### What to work on
Repeat the stretch of entries below from the line with "Click the Manufacturers" through the line with "Switch the toggle". Include both ends and add nothing.

----

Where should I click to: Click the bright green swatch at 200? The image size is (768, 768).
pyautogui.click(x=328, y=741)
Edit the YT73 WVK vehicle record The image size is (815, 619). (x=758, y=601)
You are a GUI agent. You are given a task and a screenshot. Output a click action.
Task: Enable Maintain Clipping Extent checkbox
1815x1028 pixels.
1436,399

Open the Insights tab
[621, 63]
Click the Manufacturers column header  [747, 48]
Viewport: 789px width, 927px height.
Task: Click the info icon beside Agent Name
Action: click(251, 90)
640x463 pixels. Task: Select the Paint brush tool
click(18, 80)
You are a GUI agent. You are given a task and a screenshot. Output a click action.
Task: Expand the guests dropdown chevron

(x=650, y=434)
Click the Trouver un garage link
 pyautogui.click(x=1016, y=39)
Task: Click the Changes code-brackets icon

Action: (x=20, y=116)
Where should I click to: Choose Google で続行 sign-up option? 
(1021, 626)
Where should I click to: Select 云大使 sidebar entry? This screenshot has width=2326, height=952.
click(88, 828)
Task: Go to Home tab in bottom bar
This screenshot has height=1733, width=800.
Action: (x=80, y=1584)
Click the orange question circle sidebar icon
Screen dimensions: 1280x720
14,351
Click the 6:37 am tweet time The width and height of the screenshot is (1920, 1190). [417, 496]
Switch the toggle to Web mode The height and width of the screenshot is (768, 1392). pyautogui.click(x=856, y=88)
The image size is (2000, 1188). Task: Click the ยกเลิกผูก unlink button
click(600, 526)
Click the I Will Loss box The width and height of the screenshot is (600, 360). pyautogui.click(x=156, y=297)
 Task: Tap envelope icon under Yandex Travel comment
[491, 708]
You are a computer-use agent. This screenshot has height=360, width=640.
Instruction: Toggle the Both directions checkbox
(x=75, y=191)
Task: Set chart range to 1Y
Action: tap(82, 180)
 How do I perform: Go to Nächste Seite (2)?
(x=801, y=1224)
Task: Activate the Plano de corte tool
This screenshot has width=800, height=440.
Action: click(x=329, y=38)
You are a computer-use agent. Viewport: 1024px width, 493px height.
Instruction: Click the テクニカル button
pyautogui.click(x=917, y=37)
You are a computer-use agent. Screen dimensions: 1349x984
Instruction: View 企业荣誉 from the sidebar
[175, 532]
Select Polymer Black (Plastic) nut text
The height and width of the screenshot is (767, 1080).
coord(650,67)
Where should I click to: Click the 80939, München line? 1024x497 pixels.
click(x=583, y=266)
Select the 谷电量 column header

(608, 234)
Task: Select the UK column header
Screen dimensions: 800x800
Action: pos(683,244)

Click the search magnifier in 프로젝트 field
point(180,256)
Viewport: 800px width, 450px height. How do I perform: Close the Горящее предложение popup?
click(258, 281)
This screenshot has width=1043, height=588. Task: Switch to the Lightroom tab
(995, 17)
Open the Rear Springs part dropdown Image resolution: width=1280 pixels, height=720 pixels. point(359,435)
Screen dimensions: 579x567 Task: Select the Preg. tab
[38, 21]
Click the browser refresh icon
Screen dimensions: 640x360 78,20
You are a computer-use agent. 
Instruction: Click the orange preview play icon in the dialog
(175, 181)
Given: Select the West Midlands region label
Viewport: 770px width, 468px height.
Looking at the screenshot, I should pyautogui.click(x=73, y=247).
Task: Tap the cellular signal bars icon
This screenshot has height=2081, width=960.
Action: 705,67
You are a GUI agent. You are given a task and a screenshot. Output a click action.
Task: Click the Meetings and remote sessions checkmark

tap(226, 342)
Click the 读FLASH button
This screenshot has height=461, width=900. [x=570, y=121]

----

### Result of this exercise
Click the Manufacturers column header  [747, 48]
Viewport: 789px width, 927px height.
Task: Click the info icon beside Agent Name
Action: click(251, 90)
640x463 pixels. Task: Select the Paint brush tool
click(18, 80)
You are a GUI agent. You are given a task and a screenshot. Output a click action.
Task: Expand the guests dropdown chevron

(x=650, y=434)
Click the Trouver un garage link
 pyautogui.click(x=1016, y=39)
Task: Click the Changes code-brackets icon

Action: (x=20, y=116)
Where should I click to: Choose Google で続行 sign-up option? 
(1021, 626)
Where should I click to: Select 云大使 sidebar entry? This screenshot has width=2326, height=952.
click(88, 828)
Task: Go to Home tab in bottom bar
This screenshot has height=1733, width=800.
Action: (x=80, y=1584)
Click the orange question circle sidebar icon
Screen dimensions: 1280x720
14,351
Click the 6:37 am tweet time The width and height of the screenshot is (1920, 1190). [417, 496]
Switch the toggle to Web mode The height and width of the screenshot is (768, 1392). pyautogui.click(x=856, y=88)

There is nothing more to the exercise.